→ **WHAT IS EXPECTED**: Select every line in the entries below that contains the word "Click" and copy each of those lines.

━━━ RECORDS SHOWN

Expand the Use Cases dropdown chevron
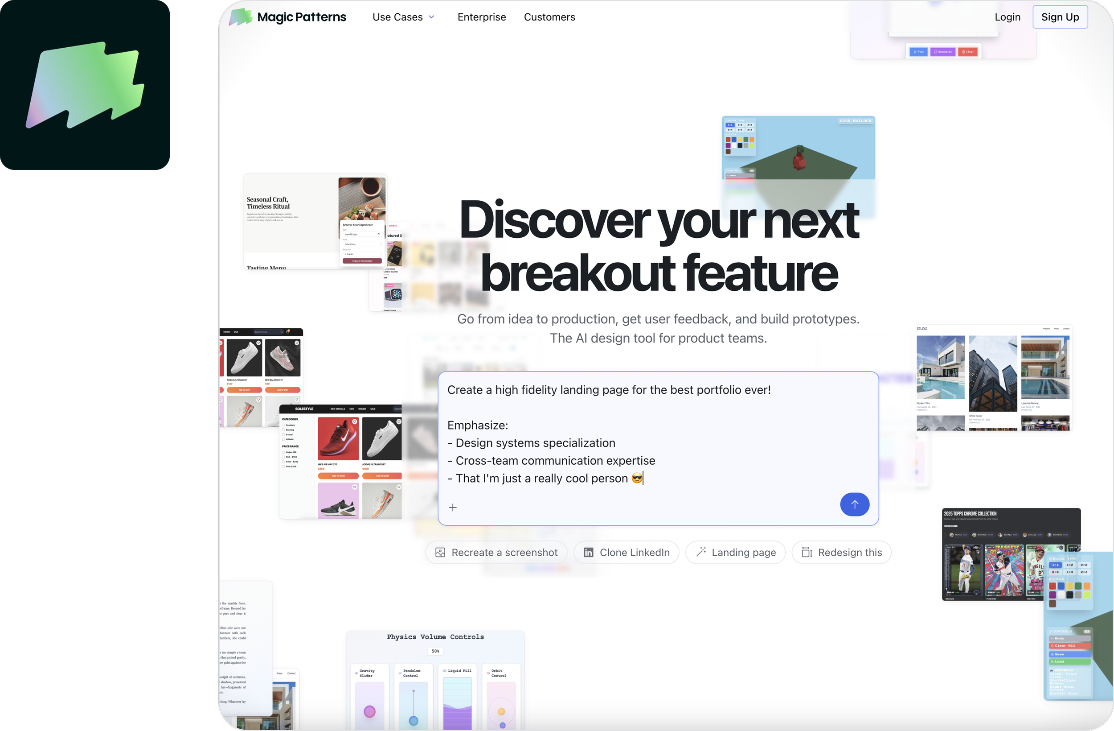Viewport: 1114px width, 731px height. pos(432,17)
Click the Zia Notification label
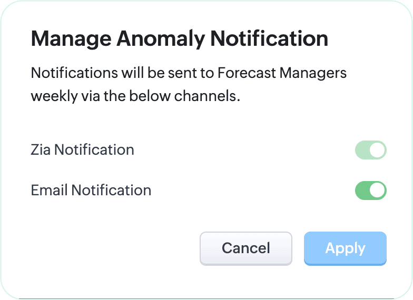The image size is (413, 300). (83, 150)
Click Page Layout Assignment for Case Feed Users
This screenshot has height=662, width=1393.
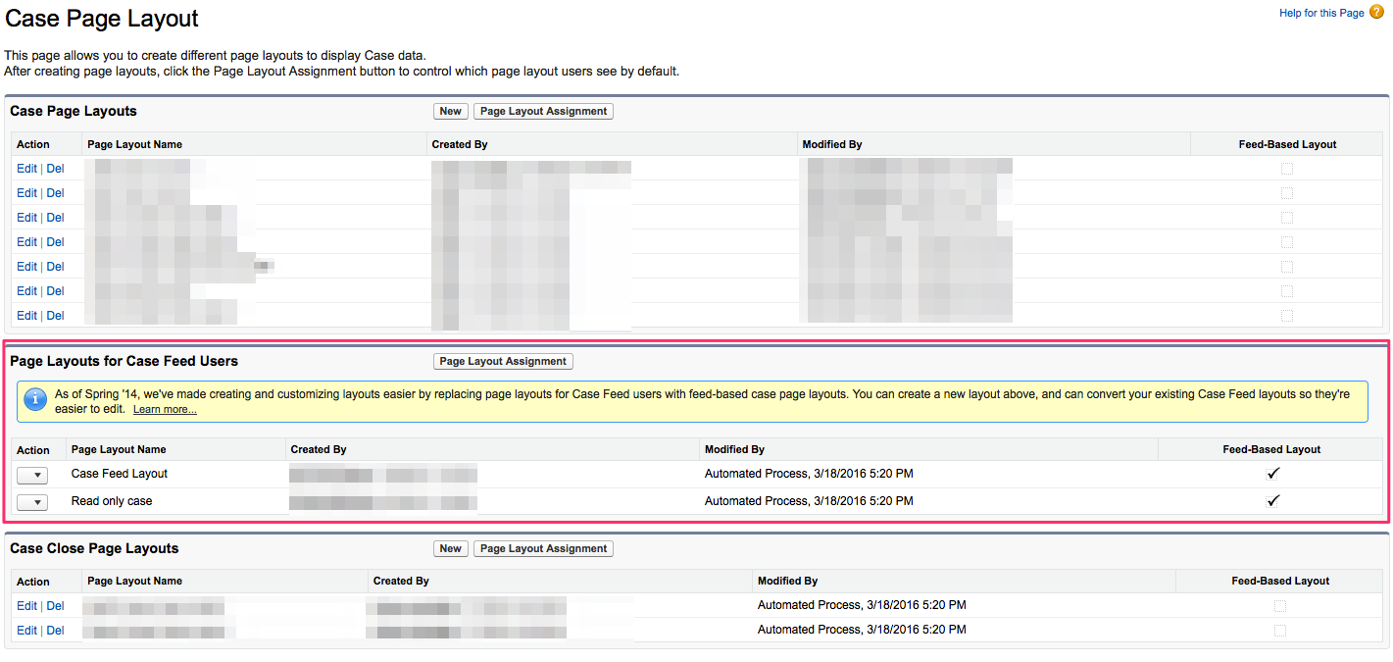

━━━━━━

→ **CORRECT OUTPUT**:
Click the Zia Notification label
Click Page Layout Assignment for Case Feed Users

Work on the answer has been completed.